Records drawn from a dataset:
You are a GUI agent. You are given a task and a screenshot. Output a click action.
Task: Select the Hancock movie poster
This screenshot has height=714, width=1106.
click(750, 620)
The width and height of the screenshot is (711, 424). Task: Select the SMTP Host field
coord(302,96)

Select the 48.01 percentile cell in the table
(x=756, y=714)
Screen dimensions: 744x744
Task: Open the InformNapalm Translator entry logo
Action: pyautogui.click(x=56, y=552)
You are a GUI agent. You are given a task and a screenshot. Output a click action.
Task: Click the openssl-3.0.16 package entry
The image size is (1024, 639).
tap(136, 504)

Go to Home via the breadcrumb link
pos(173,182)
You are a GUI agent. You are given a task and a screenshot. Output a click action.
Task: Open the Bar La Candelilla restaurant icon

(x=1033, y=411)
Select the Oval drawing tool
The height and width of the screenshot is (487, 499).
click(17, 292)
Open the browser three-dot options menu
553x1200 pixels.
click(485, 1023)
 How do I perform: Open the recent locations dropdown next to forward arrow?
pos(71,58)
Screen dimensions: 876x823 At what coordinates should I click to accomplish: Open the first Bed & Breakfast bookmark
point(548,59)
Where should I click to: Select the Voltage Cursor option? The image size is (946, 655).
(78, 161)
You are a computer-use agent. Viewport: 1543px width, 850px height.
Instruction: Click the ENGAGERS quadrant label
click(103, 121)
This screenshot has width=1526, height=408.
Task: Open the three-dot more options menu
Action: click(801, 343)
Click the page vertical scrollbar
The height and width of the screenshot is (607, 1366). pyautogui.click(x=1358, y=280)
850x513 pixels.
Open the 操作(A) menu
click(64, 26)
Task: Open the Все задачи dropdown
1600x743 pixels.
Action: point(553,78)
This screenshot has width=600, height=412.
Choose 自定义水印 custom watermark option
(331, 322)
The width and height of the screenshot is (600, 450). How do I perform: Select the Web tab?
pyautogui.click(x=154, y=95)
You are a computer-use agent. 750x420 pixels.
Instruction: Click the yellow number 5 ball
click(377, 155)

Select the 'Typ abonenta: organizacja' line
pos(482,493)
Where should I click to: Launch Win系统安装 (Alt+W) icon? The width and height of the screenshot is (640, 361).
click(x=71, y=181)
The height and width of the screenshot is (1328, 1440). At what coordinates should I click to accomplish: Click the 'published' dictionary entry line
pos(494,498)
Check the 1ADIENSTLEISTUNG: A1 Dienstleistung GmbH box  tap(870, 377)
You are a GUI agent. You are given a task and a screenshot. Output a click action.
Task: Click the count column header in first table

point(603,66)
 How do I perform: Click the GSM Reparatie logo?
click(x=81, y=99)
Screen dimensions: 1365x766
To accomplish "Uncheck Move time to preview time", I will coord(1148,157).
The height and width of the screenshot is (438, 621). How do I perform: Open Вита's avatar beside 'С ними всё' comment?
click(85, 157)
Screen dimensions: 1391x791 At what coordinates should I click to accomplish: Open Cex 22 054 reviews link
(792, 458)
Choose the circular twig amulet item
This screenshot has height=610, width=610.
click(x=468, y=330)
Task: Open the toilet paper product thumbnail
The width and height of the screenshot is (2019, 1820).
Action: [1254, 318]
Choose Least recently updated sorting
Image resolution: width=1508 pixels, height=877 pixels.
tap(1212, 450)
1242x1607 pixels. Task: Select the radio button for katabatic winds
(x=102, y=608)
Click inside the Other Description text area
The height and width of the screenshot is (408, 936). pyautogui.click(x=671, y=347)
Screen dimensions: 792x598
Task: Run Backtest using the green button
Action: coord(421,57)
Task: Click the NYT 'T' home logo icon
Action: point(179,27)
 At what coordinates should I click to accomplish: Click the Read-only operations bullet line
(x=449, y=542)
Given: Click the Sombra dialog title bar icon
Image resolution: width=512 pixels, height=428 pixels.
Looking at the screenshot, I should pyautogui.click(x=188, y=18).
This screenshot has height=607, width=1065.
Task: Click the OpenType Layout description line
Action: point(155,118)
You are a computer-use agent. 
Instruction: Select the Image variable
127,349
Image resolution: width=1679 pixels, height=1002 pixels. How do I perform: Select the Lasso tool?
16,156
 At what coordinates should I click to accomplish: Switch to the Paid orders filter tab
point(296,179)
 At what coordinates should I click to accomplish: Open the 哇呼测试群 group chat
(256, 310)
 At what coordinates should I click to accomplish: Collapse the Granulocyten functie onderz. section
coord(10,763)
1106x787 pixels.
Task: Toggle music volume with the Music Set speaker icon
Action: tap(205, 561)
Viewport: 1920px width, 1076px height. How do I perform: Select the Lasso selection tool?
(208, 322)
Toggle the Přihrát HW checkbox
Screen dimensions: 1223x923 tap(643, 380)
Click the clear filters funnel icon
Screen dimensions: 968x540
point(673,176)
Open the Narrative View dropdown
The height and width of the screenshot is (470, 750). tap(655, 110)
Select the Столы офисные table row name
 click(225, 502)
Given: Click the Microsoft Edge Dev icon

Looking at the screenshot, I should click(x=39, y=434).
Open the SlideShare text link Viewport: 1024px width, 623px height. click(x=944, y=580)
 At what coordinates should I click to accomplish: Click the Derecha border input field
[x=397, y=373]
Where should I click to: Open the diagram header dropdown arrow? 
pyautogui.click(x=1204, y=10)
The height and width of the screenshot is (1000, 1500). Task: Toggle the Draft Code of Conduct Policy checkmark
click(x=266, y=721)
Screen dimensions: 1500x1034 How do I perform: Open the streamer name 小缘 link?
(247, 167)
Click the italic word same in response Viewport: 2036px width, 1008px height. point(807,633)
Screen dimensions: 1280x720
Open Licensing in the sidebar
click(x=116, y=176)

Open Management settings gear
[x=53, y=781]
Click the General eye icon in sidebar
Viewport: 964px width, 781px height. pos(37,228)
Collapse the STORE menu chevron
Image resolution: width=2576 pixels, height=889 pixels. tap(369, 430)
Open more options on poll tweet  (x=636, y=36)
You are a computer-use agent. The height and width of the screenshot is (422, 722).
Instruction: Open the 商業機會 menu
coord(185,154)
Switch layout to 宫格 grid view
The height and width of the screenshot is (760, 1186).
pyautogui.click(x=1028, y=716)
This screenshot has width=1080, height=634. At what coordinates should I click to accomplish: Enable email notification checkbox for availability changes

Directions for this task: Starting from the line containing "You are a computer-use agent. The", repeat each line through the end of the entries, exactly.

Written response:
You are a computer-use agent. The height and width of the screenshot is (422, 722).
Instruction: Open the 商業機會 menu
coord(185,154)
Switch layout to 宫格 grid view
The height and width of the screenshot is (760, 1186).
pyautogui.click(x=1028, y=716)
This screenshot has width=1080, height=634. At what coordinates should I click to accomplish: Enable email notification checkbox for availability changes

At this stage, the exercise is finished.